Rodrigo de Saavedra y Vinent, marqués de Villalobar, llegó a Bruselas en 1913 como embajador de España cuando tenía 49 años, media docena de destinos en su expediente y arrastraba una enfermedad congénita que le impedía moverse con normalidad. Al año siguiente estalló la guerra, los alemanes pisotearon la neutralidad belga; el Gobierno de Bruselas marchó al exilio, a Francia; y con el Gobierno, todo el cuerpo diplomático. Sólo el Rey Alberto I se quedó simbólicamente en el único fragmento de tierra que no fue ocupada, a unos metros de la frontera francesa. Entonces, dos embajadores, Villalobar y su colega norteamericano Brand Whitlock, tomaron la decisión de quedarse en Bruselas a pesar de todo para amparar a los belgas. Más adelante, cuando Estados Unidos entró en guerra contra Alemania, Villalobar se quedó prácticamente solo, respaldado sólo por su propia tenacidad.
Unas veces tuvo que mediar ante las autoridades alemanas para que Bruselas no fuera bombardeada, y otras eran los alemanes los que le solicitaban que hablara con los aliados para evitar un ataque a Amberes. A pesar de sus graves inconvenientes físicos, Villalobar fue durante todo este tiempo el embajador de los belgas ante las autoridades de ocupación. No pudo salvar la vida de la enfermera Edith Cavell, fusilada finalmente por ayudar a soldados aliados a huir de Bélgica, pero sí logró que fueran liberados muchos otros civiles prisioneros de los alemanes. Con Whitlock creó un gigantesco mecanismo para financiar, transportar e introducir en el país todos los suministros necesarios para alimentar a la población civil. A petición del Ayuntamiento de Bruselas, logró que los alemanes no destruyeran el monumento a Ferrer i Guardia, a pesar de que España protestó en su día por este homenaje a quien se había fusilado por creerle responsable de la educación de Mateo Morral, autor del atentado contra Alfonso XIII. Luego, cuando la guerra cambió de dirección, los generales alemanes le pidieron que interviniese para proteger su retirada ante el avance de los aliados.

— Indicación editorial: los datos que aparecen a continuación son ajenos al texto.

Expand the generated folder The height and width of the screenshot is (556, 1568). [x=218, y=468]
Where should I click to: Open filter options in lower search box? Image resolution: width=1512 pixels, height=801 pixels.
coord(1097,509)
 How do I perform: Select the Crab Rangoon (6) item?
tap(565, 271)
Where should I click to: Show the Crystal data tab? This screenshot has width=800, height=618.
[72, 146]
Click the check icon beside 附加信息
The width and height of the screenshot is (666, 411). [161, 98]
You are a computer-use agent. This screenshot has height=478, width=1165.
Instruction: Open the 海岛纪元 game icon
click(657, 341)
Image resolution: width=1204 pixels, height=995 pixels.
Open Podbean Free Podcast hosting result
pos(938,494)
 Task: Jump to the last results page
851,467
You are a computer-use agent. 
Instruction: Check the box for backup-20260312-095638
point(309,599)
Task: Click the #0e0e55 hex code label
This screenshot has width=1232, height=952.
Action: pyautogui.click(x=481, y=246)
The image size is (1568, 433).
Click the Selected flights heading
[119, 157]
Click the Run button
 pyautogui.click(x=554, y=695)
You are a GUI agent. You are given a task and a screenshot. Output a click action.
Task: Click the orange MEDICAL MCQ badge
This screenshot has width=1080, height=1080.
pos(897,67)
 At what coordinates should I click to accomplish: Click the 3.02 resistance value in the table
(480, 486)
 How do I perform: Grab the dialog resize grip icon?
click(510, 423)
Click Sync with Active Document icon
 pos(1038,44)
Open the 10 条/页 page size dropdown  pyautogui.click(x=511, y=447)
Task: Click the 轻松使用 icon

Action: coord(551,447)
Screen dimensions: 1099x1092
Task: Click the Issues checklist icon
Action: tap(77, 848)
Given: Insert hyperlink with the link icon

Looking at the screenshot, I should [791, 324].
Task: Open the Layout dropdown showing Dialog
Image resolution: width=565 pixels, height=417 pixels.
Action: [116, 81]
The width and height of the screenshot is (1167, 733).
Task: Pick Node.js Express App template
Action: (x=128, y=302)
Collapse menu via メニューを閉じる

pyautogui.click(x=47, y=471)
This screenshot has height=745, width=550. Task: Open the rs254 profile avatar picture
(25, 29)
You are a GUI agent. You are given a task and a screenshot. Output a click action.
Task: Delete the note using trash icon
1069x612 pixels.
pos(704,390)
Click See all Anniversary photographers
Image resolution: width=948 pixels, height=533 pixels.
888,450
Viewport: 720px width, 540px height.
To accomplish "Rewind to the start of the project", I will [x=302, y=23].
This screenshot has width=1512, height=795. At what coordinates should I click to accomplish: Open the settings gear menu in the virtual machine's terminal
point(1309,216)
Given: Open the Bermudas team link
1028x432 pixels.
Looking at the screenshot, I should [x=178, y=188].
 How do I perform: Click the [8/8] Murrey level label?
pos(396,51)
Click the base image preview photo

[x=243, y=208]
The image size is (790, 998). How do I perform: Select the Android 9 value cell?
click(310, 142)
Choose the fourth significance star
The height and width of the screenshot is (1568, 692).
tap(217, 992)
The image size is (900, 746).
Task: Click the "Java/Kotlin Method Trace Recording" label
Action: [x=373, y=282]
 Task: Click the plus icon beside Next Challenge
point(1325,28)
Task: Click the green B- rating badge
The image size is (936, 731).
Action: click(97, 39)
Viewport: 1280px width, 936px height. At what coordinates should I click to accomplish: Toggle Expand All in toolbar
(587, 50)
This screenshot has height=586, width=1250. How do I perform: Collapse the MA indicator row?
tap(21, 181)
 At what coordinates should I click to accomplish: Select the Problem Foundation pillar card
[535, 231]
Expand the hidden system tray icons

Este año aún no han pasado a limpiar de ortigas y hierbajos la franja de tierra que hay bajo el monumento al embajador, erigido en una pequeña calle que lleva su nombre. Es un busto en el que aparece en uniforme civil, con un aire romántico y decimonónico, como si se estuviera asomando a una balaustrada. Hace poco se han cumplido 80 años de su muerte. Es una pena que sólo lo hayan recordado sus familiares.